One would expect that in such rice ecosystems, insect pests could be low since ecosystem services might be rich. Since rice can be grown during the winter months, Hainan is a favorite place of seed companies for seed production during these months. China’s National Hybrid Rice R&D Center also has a station based near Sanya.

Hybrid rice grown in some places like the Red River Delta in Vietnam is routinely sprayed with at least 5 prophylactic cocktail applications. Some researchers in China have found that many of the hybrid rice varieties are particularly susceptible to diseases, such as bacterial leaf blight and insects such as stem borer and planthoppers.

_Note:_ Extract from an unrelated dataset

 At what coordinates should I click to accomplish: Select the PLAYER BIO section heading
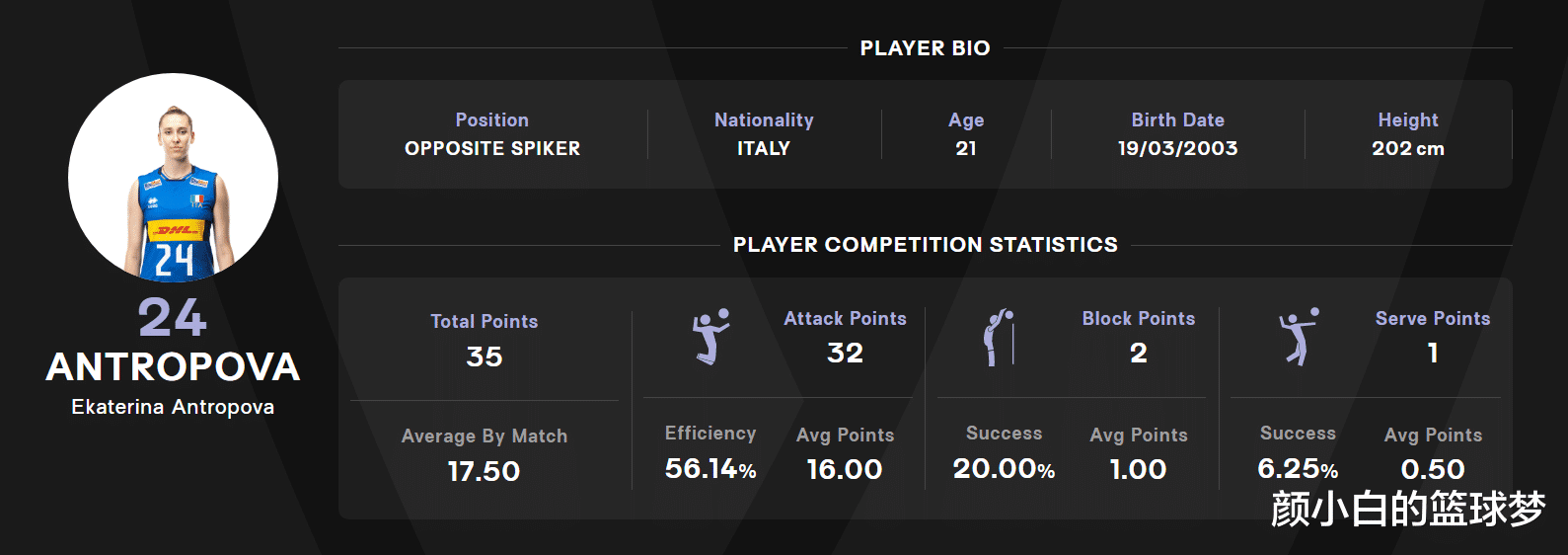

Recently in Malaysia hybrid trials in Tanjung Karang area and a farm in Sta Cruz near IRRI in the Philippines grown with SL8 were destroyed by hopper burn.  Many seed companies package their seeds with pesticides and advice farmers to “protect” their crops with routine applications as some hybrid rice varieties do not have pest and disease resistance.

Professor Cheng of Zhejiang University attributed the intensifying planthopper problems in China to the high adoption of hybrid rice in China . One would expect that the hybrid vigor in hybrid varieties might possibly possess sufficient tolerance to pests and diseases.

But when hybrid rice is sprayed intensively it is difficult to realize their possible tolerance characteristics.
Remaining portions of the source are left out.